■ ИСХОДНЫЕ ДАННЫЕ:
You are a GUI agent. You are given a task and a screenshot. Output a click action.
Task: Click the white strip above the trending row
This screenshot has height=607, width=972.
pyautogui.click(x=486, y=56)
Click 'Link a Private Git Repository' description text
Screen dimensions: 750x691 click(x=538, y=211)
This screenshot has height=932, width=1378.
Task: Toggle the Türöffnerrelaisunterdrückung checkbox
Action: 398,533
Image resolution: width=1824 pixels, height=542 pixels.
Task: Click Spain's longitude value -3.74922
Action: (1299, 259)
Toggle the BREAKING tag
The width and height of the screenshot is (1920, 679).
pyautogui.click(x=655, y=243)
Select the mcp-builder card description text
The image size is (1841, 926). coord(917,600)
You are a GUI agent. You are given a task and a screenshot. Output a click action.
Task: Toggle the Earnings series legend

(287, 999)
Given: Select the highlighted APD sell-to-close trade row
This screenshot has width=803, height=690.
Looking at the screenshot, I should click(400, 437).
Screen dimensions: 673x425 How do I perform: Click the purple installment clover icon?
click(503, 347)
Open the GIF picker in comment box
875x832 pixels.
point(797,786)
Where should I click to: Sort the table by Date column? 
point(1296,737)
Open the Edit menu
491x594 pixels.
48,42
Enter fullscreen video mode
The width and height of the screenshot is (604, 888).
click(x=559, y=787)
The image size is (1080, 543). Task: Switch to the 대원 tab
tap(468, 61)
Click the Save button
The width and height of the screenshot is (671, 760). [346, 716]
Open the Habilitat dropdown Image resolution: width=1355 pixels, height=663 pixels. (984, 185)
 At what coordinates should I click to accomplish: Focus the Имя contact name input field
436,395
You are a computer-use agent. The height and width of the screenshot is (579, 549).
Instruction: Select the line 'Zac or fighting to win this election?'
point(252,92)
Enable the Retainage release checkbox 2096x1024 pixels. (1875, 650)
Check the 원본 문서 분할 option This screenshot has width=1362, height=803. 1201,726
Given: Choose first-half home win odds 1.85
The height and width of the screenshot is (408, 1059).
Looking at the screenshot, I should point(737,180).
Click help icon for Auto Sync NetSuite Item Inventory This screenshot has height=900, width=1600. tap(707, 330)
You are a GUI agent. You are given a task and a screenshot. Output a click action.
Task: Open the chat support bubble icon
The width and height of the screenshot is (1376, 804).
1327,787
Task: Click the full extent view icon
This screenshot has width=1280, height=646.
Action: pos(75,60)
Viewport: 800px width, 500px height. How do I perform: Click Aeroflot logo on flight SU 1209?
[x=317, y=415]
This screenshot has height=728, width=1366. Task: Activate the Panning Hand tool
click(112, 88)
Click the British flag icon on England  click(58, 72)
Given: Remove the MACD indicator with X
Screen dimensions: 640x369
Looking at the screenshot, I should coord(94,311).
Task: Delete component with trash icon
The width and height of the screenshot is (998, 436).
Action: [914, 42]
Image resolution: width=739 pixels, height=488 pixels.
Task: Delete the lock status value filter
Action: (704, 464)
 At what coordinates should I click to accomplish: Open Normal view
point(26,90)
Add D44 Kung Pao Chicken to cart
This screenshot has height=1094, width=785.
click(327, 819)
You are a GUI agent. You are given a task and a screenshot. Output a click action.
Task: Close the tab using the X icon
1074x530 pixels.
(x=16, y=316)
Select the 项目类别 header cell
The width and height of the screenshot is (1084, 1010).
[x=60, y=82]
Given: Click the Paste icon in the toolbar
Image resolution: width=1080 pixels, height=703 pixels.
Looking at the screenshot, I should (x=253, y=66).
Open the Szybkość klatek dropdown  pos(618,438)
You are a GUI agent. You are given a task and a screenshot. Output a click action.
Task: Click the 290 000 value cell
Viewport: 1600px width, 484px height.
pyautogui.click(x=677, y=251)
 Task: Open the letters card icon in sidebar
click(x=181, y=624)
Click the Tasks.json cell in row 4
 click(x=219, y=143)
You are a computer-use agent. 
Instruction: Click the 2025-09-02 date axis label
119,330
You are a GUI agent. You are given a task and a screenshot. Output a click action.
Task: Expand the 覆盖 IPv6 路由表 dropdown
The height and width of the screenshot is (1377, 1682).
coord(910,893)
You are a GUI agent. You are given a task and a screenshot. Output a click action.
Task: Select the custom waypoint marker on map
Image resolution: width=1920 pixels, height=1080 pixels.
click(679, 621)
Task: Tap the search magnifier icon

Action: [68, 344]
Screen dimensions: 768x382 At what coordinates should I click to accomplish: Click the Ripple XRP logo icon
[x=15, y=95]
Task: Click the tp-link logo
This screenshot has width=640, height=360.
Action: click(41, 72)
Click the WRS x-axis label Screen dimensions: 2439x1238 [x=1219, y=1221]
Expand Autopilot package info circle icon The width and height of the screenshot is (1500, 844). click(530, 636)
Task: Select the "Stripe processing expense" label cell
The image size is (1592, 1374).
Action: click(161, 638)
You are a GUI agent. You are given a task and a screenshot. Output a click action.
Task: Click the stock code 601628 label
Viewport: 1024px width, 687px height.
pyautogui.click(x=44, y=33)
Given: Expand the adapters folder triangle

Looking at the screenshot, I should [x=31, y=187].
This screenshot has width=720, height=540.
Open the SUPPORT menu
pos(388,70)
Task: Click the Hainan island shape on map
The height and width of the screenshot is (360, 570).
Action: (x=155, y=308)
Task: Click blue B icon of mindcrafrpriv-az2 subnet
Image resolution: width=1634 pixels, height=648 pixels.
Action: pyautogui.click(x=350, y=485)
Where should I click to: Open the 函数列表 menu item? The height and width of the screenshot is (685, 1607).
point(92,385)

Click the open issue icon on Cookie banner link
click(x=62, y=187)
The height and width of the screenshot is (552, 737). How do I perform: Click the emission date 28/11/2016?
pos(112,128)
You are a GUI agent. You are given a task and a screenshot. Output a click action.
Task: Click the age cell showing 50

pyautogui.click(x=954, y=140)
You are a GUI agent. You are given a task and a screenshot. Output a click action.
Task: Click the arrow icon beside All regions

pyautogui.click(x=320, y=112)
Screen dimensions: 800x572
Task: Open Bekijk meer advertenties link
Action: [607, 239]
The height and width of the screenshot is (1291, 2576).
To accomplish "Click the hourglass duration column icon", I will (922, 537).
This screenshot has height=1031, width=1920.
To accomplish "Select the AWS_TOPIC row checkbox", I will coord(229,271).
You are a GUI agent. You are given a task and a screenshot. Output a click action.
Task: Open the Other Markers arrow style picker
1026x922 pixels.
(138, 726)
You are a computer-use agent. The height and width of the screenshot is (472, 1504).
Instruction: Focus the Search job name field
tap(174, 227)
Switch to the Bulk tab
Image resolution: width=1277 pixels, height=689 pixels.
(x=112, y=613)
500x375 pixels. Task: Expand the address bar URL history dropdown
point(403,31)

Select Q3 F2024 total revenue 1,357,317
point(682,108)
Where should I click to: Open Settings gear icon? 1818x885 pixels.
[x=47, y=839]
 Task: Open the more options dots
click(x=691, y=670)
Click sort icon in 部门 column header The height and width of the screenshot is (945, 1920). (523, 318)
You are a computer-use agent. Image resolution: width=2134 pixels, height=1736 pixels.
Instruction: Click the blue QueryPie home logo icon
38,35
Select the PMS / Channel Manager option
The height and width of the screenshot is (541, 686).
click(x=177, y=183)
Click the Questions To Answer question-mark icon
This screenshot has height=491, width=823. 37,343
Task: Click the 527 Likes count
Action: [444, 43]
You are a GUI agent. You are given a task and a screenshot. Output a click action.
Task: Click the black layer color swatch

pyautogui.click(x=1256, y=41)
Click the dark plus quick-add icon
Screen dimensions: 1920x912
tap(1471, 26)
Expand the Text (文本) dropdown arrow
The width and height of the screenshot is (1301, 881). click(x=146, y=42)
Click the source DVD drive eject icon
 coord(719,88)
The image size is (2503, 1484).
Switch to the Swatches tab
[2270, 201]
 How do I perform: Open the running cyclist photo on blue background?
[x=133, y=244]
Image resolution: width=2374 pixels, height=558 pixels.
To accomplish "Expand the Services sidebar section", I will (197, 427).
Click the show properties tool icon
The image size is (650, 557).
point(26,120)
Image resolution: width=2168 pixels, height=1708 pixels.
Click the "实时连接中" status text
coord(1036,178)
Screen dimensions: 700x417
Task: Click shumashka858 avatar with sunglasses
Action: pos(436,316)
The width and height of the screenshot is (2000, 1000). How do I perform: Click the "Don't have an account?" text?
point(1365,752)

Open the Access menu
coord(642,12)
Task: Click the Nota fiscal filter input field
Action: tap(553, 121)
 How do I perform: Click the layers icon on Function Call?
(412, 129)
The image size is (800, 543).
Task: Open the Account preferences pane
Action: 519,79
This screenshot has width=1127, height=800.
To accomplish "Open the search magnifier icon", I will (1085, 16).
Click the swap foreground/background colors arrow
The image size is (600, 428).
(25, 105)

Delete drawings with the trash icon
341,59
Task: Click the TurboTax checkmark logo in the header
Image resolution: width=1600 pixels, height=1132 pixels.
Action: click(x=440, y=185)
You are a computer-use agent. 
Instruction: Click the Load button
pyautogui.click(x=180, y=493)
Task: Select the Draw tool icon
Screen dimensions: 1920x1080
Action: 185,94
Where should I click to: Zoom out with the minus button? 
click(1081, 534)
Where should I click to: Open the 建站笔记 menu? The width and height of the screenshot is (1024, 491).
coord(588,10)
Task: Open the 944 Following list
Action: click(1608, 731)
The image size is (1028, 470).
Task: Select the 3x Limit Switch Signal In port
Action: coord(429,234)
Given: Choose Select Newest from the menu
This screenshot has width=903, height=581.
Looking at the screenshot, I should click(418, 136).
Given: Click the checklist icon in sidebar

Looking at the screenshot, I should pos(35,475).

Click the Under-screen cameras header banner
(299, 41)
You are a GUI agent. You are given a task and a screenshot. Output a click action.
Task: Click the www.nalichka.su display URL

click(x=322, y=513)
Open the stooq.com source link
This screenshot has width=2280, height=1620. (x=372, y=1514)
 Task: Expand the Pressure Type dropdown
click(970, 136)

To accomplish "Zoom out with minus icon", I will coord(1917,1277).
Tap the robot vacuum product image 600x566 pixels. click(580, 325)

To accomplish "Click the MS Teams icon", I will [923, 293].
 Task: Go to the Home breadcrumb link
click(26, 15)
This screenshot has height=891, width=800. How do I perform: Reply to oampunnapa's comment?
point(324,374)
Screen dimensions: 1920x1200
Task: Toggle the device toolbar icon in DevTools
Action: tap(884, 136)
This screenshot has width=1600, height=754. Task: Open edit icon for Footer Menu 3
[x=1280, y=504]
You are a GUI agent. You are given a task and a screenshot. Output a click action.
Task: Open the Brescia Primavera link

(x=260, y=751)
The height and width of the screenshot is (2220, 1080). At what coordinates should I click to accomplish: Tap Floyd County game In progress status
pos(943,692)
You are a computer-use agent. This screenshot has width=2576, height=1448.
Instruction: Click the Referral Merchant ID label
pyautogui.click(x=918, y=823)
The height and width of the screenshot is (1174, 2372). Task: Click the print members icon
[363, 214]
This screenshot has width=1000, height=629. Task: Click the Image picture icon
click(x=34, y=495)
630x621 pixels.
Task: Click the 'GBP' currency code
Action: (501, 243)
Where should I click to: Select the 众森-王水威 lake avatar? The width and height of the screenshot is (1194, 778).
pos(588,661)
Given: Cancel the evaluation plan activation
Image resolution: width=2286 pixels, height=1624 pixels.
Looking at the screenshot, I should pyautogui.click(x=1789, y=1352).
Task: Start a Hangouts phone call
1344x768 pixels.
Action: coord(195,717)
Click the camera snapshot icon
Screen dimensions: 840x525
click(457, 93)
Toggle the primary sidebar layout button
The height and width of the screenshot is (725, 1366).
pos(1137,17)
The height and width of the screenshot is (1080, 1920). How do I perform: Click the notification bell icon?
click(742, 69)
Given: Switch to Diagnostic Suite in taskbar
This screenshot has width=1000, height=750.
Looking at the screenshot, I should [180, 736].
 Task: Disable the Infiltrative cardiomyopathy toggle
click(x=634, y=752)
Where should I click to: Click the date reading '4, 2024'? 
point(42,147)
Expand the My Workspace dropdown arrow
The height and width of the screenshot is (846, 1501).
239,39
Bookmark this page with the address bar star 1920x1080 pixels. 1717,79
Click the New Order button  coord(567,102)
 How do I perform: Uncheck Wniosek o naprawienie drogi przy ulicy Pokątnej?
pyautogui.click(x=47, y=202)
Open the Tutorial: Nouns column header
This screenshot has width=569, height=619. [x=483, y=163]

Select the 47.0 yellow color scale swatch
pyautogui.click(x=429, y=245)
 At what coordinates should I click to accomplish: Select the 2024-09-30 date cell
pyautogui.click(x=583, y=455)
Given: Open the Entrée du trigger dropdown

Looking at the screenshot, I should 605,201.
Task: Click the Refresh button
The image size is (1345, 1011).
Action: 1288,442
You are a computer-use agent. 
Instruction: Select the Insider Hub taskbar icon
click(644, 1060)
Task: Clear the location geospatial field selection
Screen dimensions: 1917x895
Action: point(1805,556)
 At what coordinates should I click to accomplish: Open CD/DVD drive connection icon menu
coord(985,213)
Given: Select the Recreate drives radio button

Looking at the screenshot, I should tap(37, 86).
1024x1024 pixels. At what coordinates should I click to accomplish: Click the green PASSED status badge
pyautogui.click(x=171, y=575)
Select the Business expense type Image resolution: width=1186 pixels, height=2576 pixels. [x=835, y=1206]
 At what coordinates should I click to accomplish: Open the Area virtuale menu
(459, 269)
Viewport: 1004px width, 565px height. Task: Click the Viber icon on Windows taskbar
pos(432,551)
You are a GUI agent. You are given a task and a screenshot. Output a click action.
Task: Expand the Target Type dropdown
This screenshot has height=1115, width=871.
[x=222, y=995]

■ ЗАДАНИЕ: Перепишите без изменений строки листинга от его начала до строки с «pyautogui.click(x=486, y=56)» включительно.

■ ОТВЕТ:
You are a GUI agent. You are given a task and a screenshot. Output a click action.
Task: Click the white strip above the trending row
This screenshot has height=607, width=972.
pyautogui.click(x=486, y=56)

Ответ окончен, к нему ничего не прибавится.